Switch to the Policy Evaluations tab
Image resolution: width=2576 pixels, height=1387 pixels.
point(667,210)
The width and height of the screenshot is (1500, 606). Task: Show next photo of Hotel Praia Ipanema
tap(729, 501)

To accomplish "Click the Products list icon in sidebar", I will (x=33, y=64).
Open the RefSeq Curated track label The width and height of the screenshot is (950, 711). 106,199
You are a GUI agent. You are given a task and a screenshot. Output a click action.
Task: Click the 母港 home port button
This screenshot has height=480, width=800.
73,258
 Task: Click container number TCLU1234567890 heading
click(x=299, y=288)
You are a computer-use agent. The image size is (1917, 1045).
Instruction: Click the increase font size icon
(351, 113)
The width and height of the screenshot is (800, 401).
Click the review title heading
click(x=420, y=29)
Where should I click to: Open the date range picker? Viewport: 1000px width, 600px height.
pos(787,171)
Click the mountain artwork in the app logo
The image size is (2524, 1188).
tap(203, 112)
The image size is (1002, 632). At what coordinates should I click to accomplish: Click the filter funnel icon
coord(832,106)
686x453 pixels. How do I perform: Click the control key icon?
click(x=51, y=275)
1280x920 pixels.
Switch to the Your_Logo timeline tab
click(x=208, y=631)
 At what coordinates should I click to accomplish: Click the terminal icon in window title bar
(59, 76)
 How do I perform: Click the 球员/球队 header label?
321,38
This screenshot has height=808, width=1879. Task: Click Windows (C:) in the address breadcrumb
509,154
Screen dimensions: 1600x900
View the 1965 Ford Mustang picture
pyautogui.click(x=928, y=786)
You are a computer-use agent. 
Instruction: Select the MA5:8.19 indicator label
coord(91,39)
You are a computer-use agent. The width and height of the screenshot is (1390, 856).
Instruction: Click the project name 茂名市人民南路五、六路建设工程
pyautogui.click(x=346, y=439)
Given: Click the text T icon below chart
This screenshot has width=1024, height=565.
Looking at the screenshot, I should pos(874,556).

→ YOUR GOAL: Give the records from their first line through the line containing "will (x=33, y=64)." as a Markdown table with the columns Row and Line, numbering each line and omitting blank lines.

→ THE REPLY:
| Row | Line |
|---|---|
| 1 | Switch to the Policy Evaluations tab |
| 2 | Image resolution: width=2576 pixels, height=1387 pixels. |
| 3 | point(667,210) |
| 4 | The width and height of the screenshot is (1500, 606). Task: Show next photo of Hotel Praia Ipanema |
| 5 | tap(729, 501) |
| 6 | To accomplish "Click the Products list icon in sidebar", I will (x=33, y=64). |